As zero hour approaches for the full effect of Obamacare to take effect and it becomes more and  more obvious that a national tragedy will be unfolding as a result, Obamacare supporters are, to put it bluntly, losing it.

Kevin Drum:

There’s no question that Obamacare faces difficulties. It’s an imperfect law with a lot of moving parts, and it’s also facing tremendous resistance from Republicans around the country, who are doing everything they can to delay, defund, and just generally sabotage it. Put those two things together and smooth sailing was never in the cards.

But “catastrophe” is stretching things a bit.

Oh really? Unable to attack the authors of the bill, some Obamacare supporters have taken to shooting the messenger who brings the bad news. In this case,  Minnesota Senator Al Franken, and Obamacare’s #1 non-profit advocate the Kaiser Foundation, try to smear actuaries for running the numbers and releasing a study that says the cost of many premiums as a result of the Affordable Care Act are going to be anything but affordable:

Few aspects of the Affordable Care Act are more critical to its success than affordability, but in recent weeks experts have predicted costs for some health plans could soar next year.

Now health law supporters are pushing back, noting close ties between the actuaries making the forecasts and an insurance industry that has been complaining about taxes and other factors it says will lead to rate shock for consumers.

“Most actuaries in this country — what percentage are employed by insurance companies?” Sen. Al Franken, a Minnesota Democrat, asked an actuary last week at a hearing of the Committee on Health, Education, Labor and Pensions.

The committee was discussing a study published last month by the Society of Actuaries (SOA) predicting that, thanks to sicker patients joining the coverage pool, medical claims per member will rise 32 percent in the individual plans expected to dominate the ACA exchanges next year.
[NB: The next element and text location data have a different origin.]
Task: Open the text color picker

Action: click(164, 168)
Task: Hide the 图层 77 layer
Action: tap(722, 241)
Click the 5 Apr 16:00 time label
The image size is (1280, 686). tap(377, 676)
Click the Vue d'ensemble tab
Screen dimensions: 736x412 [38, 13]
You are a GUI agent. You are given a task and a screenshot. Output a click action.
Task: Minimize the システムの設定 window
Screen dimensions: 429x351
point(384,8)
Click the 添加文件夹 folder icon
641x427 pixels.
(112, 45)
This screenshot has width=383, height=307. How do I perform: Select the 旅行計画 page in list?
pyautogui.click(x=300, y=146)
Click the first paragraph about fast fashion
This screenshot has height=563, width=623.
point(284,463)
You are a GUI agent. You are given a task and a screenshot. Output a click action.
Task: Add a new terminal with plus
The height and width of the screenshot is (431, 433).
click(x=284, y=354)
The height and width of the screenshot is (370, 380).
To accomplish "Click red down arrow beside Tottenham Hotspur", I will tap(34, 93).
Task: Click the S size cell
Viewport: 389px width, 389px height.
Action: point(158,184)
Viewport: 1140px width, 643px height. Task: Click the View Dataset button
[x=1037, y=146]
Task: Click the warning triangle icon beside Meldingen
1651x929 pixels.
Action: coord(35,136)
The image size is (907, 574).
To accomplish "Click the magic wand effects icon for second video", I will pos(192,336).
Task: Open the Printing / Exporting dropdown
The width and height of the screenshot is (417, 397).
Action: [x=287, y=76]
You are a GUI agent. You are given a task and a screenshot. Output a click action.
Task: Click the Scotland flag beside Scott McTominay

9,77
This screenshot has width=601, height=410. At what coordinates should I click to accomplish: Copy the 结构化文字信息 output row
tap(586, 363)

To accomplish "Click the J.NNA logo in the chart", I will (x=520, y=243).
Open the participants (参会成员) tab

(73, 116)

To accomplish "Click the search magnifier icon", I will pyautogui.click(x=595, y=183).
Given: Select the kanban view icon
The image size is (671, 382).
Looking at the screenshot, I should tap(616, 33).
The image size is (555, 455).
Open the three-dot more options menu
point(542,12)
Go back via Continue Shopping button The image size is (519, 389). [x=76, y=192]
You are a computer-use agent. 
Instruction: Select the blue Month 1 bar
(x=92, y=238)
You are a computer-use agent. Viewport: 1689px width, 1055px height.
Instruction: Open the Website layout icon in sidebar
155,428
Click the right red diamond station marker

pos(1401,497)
In some states costs will rise as much as 80 percent, the report said.

The witness was unable to answer Franken’s question, but the senator made his point. Insurance is why actuaries exist. The industry and the profession are hard to separate.

Using predictive math, actuaries try to make sure insurers of all kinds don’t run out of money to pay claims. Many actuaries also work for consultants whose clients include insurance companies.

Undisclosed in the SOA report was the fact that about half the people who oversaw it work for the health insurance industry that is warning about rate shock. The chairman of society committee supervising the project was Kenny Kan, chief actuary at Maryland-based CareFirst BlueCross BlueShield.

Others on the committee work for firms with insurer clients. The report included committee members’ names but not their affiliations.

Oh, dear what are we to do? Actuaries working for the evil insurance companies?  What a revoltin’ development. Of course they’re giving us bogus numbers. Professional integrity? Ha! No one can believe anything from anyone connected to the insurance industry, right?

Of course, not one shred of proof is offered to rebut the report of the actuaries. Not a hint of evidence by Franken or Kaiser is introduced that could be used to argue that the methodology was flawed, the figures fudged, the people who prepared the report are crooked, or, for that matter, that anything in the report isn’t true. Their entire “case” rests on guilt by association — the last refuge of smear merchants who have nothing of substance to argue.

It is a libelous smear made by desperate people who are going to be held responsible for whatever untoward consequences result from their foolish and arrogant presumptions that the government could actually run 1/6 of the economy without massive dislocations, skyrocketing costs, confusion, pain, suffering, and yes, death.

We will know where to go and who to blame when Obamacare proves to be a disaster. And we won’t have to smear anyone to convince people we were right all along.